Current network architectures are inherently wasteful. Redundant hardware and multiple links mitigate hardware failure but often remain dormant. Diverse WAN circuits alleviate the impact of connectivity loss but come with high monthly costs for bandwidth that remains unused.
Some progress has been made in the datacenter where layer 2 technologies like VPC and MLAG enable the full use of redundant links. On the WAN, however, current layer 3 technologies do not provide mechanisms to reliably and intelligently utilize diverse circuits on a manageable scale. Because of these complexities, most organizations have redundant WAN circuits that remain un-utilized until a primary circuit fails.
As bandwidth demands increase while the cost of MPLS circuits remains high, organizations need a new way to conceptualize, implement, and manage WAN connectivity. This need has given rise to the Software Defined WAN.
Enter Viptela
Viptela publicly introduced their vision for the Software Defined WAN at ONUG in May 2014. Around the same time, their first customers deployed Viptela routers in production. Since then, their growth has skyrocketed to include the largest production SD-WAN deployment in the world.
Today, Viptela boasts over 25 Fortune 500 customers and over 12,000 production sites across six continents. These numbers are impressive, yet we’ve all been bombarded with exaggerated numbers from networking vendors trying to hawk their wares. What makes Viptela different?

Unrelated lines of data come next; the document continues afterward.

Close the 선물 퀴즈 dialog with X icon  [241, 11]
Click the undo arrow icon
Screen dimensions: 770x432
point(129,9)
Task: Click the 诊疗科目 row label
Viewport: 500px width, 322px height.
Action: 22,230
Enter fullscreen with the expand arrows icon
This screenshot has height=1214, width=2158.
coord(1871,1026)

The Proof is in the Pudding
Vendors laud the benefits of their products — we expect no less from them. But in conversations with colleagues and implementers we learn the whole truth. We ask questions like:
- Do you implement this product in production?
- How difficult was the solution to deploy and manage?

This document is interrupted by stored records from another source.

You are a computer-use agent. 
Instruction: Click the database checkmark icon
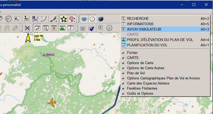pyautogui.click(x=91, y=28)
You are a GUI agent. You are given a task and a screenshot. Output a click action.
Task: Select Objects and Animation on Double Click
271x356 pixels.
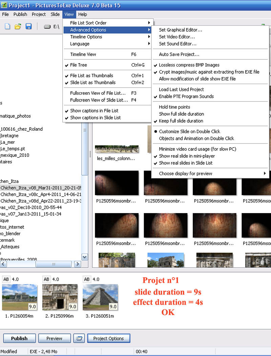coord(196,138)
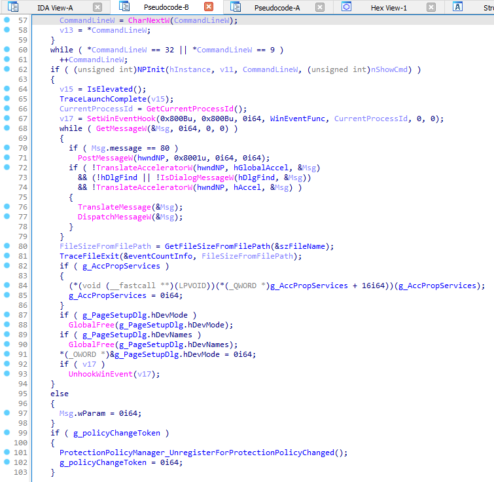The image size is (494, 482).
Task: Click the Pseudocode-A tab icon
Action: pos(235,7)
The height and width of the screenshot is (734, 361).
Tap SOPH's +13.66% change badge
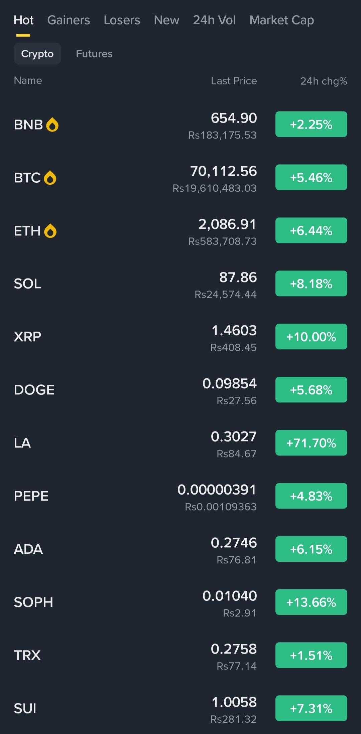(x=311, y=602)
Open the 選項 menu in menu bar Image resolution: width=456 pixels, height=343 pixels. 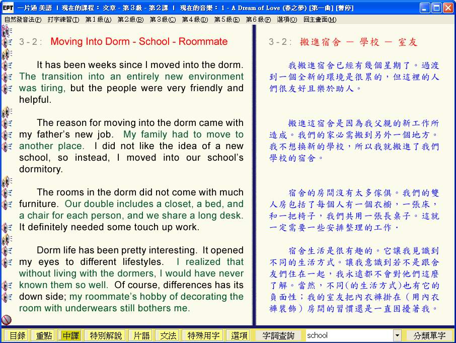(x=286, y=20)
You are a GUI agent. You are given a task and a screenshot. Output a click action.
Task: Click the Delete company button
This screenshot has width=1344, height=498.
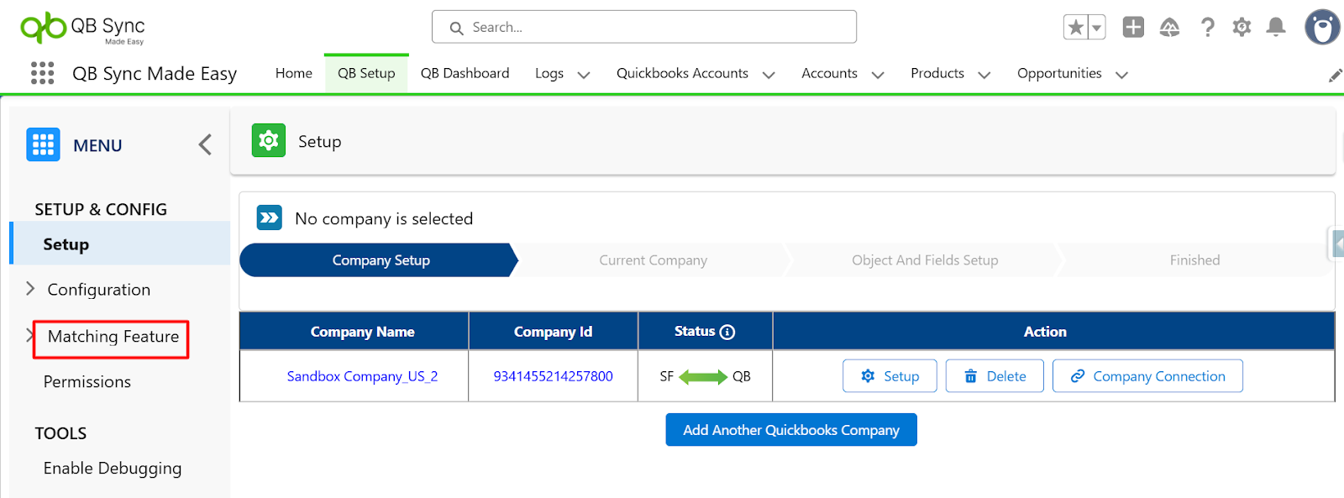[x=995, y=376]
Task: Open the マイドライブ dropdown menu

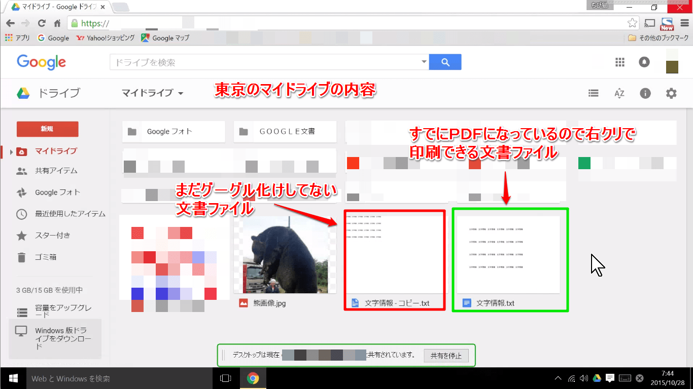Action: coord(152,93)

- Did you experience support issues along the way?
- Was it hard to make a business case to implement this product?
The answers we receive from friends and colleagues shed light on hidden challenges, technical limitations, and buggy solutions that hide behind glossy slide decks.
With Viptela, however, several large customers with national and international deployments enthusiastically recommend their platform. Customers like the retail giant Gap and the international test and measurement manufacturer Agilent Technologies share openly their success in reducing costs and improving operational efficiency. At ONUG Spring 2016, Pascal Heger of Agilent shared their detailed process for evaluating and selecting an SD-WAN solution.

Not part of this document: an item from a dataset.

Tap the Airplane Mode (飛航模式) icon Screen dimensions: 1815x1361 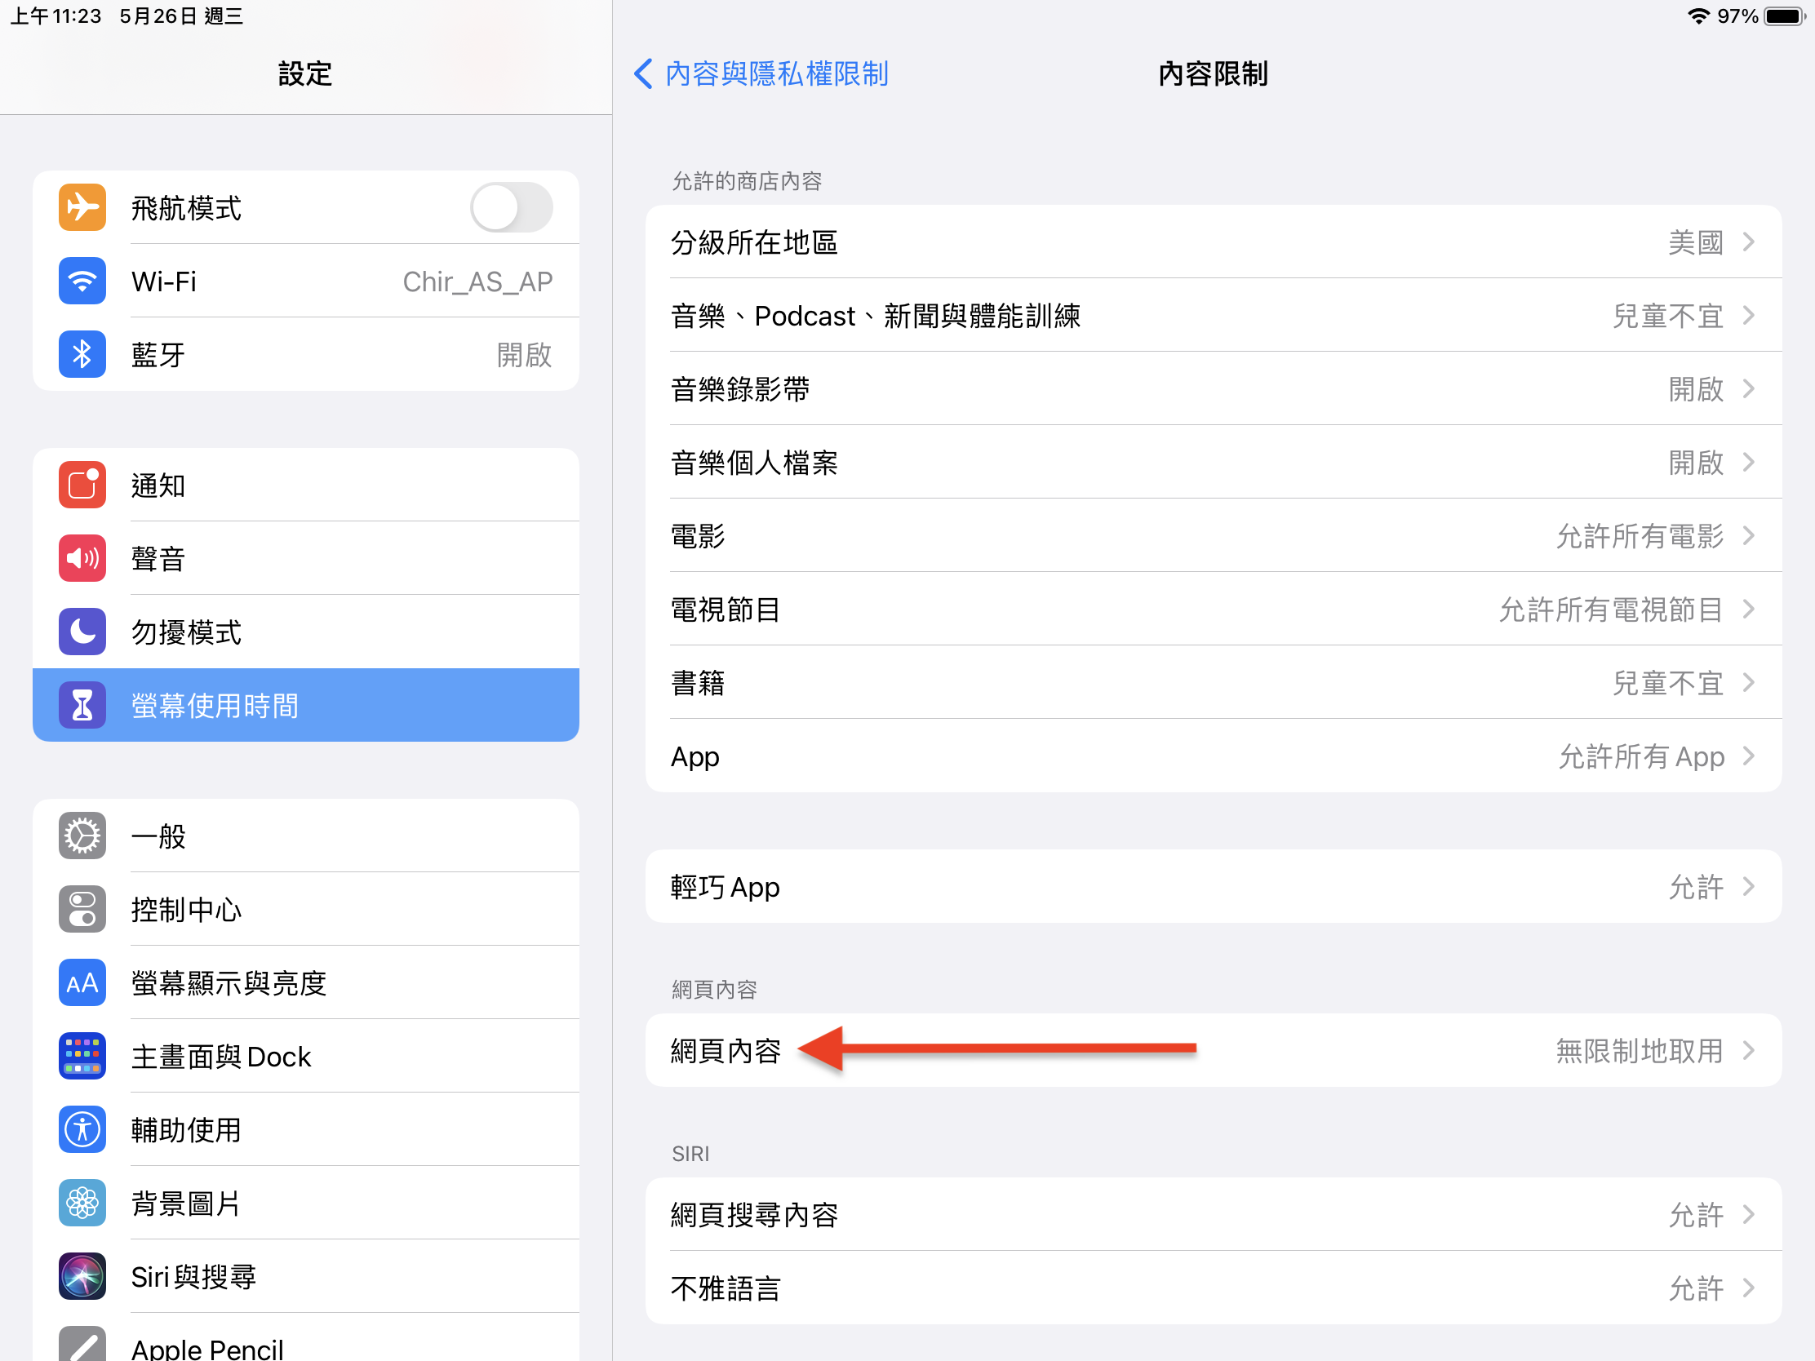click(x=82, y=208)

Based on initial selection criteria, Agilent selected 3 SD-WAN vendors to spend a full week in the lab to prove out their technology. Given 5 days for testing, Heger was blown away when Viptela completed full scale testing in only 3 days. As they implemented Viptela routers in their production pilot locations, they were equally pleased with the solution. They evaluated everything from simple routing operations to complex functions like app-based routing and layer 4-7 service insertion with great success.
In production pilot locations, Agilent implemented Tier 1 Internet connectivity instead of MPLS and realized a dramatic reduction in circuit costs — over 80% on a per megabit basis. With this cost reduction, Agilent will increase transport redundancy from 12 major sites to 76 important locations. In addition to all of these gains, the templated approach of Viptela’s vManage network management system has improved their adherence to standards and reduced the complexity of audit and compliance.
Such facts are hard to ignore.
Vision Meets Reality
Viptela presents a compelling vision for the future of SD-WAN with these five architectural components:
- Transport independence
- Security at routing scale
- Network-wide segmentation
- Centrally enforceable policy and business logic
- Layer 4-7 service insertion on demand
Network engineers respond to these bullets on a slide deck with a hearty, “Yes, please!” But more compelling than vendor promises are customers willing to share their successes in making these promises a reality.